・結城晴朝館は慶長6年に結城秀康が越前国67万石の太守として入封した際、養父である結城晴朝の居館として築いたものです。
結城晴朝は天文3年に小山高朝の3男として生れましたが、永禄2年に叔父で、結城家16代当主結城政勝が死去すると、政勝の嫡男の明朝が既に死去していた事から結城家の家督を継ぐ事になりました。
小田原北条氏と対立していた関係から、同じく北条家と激しく争っていた佐竹氏と姻戚関係を結び北条家の北上を抑えています。
天正18年に発生した小田原の役では佐竹氏と共に豊臣方に参陣した事から所領が安堵されています。
晴朝は豊臣家と関係を深める為に養子縁組を願い出ると、徳川家康の次男で豊臣秀吉の養子となっていた秀康を結城家の養女としていた江戸重通の娘である鶴子の婿養子として迎えています。

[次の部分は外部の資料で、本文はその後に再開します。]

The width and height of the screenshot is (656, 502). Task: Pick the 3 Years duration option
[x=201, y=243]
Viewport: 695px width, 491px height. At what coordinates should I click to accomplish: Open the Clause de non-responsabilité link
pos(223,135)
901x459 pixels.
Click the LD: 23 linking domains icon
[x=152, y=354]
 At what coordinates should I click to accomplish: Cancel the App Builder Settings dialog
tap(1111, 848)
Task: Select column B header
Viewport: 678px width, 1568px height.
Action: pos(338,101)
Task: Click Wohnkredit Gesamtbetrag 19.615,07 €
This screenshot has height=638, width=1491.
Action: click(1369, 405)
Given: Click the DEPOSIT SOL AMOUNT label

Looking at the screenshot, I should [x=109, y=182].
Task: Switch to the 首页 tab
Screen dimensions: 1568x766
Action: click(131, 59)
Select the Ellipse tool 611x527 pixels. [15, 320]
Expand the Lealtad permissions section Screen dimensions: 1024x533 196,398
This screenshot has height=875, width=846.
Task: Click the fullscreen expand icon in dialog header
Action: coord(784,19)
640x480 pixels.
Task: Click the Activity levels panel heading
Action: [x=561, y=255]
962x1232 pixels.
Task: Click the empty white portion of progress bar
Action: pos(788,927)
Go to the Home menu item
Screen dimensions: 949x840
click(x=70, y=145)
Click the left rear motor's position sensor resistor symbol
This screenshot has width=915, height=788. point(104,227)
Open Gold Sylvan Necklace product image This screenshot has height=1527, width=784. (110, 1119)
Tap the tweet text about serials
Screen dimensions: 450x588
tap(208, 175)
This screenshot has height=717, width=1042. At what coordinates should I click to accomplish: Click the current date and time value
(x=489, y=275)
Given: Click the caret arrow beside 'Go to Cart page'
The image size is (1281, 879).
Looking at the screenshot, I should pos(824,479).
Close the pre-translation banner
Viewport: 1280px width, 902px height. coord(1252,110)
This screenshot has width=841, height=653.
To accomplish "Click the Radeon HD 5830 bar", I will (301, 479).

晴朝は秀康は結城家の家督を継ぐと隠居しましたが、秀康は征夷大将軍となった徳川家康の次男で、67万石の大大名になった事もあり、「徳川」姓の復姓を画策するようになった事から、家康に願い出て秀康の5男である松平直基を養育するようになっています。
慶長12年に秀康が死去し、嫡男の忠直が家督を継ぐと「松平」姓を掲げた事から事実上「結城」姓の本流が失われています。
慶長19年に晴朝が死去すると結城家本流の血脈も失われたものの、結城家の祭祀は養育していた松平直基の系統が引き継いでいます。
結城晴朝館は方一町規模で北側と西側には低山、東側の日野川が天然の防衛施設と見立て、北側の低山に鎮座する八幡神社が実戦上の本丸を想定していたようです。
さらに、肩粕村前に約600m、片粕村後に約1580mの水路を設け、周辺の新田開発をすると共に戦時には防衛施設として利用する計画だったとされます。
慶長11年に北ノ庄城が完成すると城内の漆ケ淵の屋敷に遷りましたが、慶長12年に秀康が死去すると、4歳だった直基(五郎八)に当館4千石を譲り、当地で養育したとされます。
寛永元年に直基が勝山藩2万5千石の藩主に抜擢されると、当館は廃されたと思われます。
結城晴朝館の跡地は貴重な事から福井市指定史跡に指定されています。